The original question was how to avoid covid shouting out the non-covid hospital demands, not pandemic controls: Test every visitor, cancel covid positive electives, make them leave immediately, only treat covid emergencies in a controlled way. Thus capacity is preserved and lists will fall because covid negative patients get treated by uninfected HCPs. Longer term, someone has to get a grip on disincentives for overpopulation. Covid freedoms will accelerate mutations to a stable state, meanwhile lock out the infection in health care settings. Freedom loving patients have deliberately chosen a higher risk of non treatment, no need to damage other patients and HCPs.

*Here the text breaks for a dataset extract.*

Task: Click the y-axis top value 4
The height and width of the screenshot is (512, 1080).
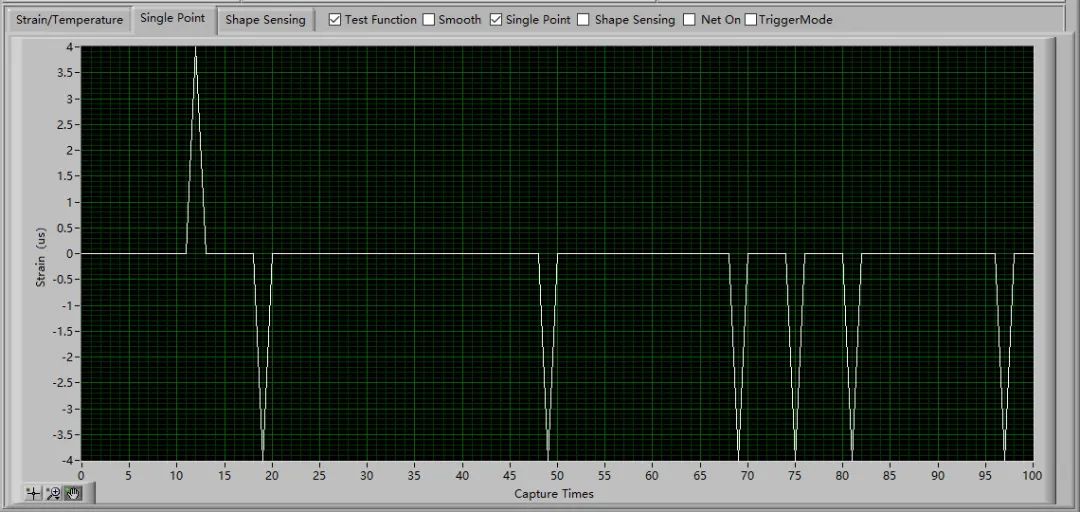Action: point(70,47)
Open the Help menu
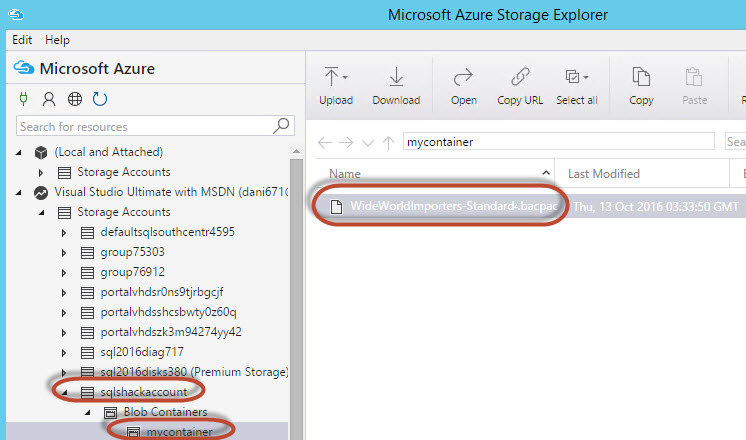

The related point about relaxing covid restrictions in hospitals: Every consultant I know, and that's easily in three figures, would disagree, The only ones who do in-person nowadays are those who have to, i.e. surgeons. GPs don't do in-person except for secondary minor surgical consults and usually only by younger GPs, eg under 50s. Why put service capacity at risk when there are no benefits to anyone, patient or HCP? You may not get a cosy chat in-person with the HCP but your treatment is the same, and you avoid viral shedding in transit. These are GP practices that never did telephone, only personal, consults pre-covid. Comments on consultants "benefitting" from remote consults is typically unconstructive and nasty. The same work is being done, and less would be done if they exposed themselves in transit to the virus.
The calls to dispose of the NHS: Staff already do better now if they were to leave the UK, or switch to private work. Demand will stay, and access to treatment will become the patient's responsibility. A fundamental and good standard of national healthcare is no longer rare in the world now, so getting rid of ours would make us health pariahs, which is much less an issue than the consequences both health and social of such an extremist change.
Helpful suggestions to tweak out unnecessary demand eg perfunctory charges for access: These initially sensible changes have tended to morph into complex set-ups with more exceptions that standard users. However always worth a look.
The lack of ownership and misalignment of resources with outcomes, eg faulty equipment, pointless initiatives: This is about bad management not private v public. Bad management privately means you'll close, so that may tweak behaviour. I've seen and used very large private hospitals outside the UK that offer the breadth and depth of cutting edge practice, and they're successful because every thing is done well enough, even squeaks in beds are addressed because as the staff explained to the student, the squeak is a signal and if not put right, etc as in shoe horse kingdom etc. Every item is logged by every staff, eg you need a dressing, that's a pack charged to your account, and the pack belongs to you. Likewise bloods, scans, etc. Bills, statements on demand at any time, in as much detail, by specialty, activity, date, staff, etc Diagnostic kit and non-surgical treatments come to the bedside. Infection control sweeps on the hour. None of these staff are more skilled or caring than ours, just that culturally they own the problem and do not require corporate staff to make them feel better. It's still down to the patient to choose their specialty consultant from a massive line up. The best firms in the UK are run in the same way because the attitude comes from the top.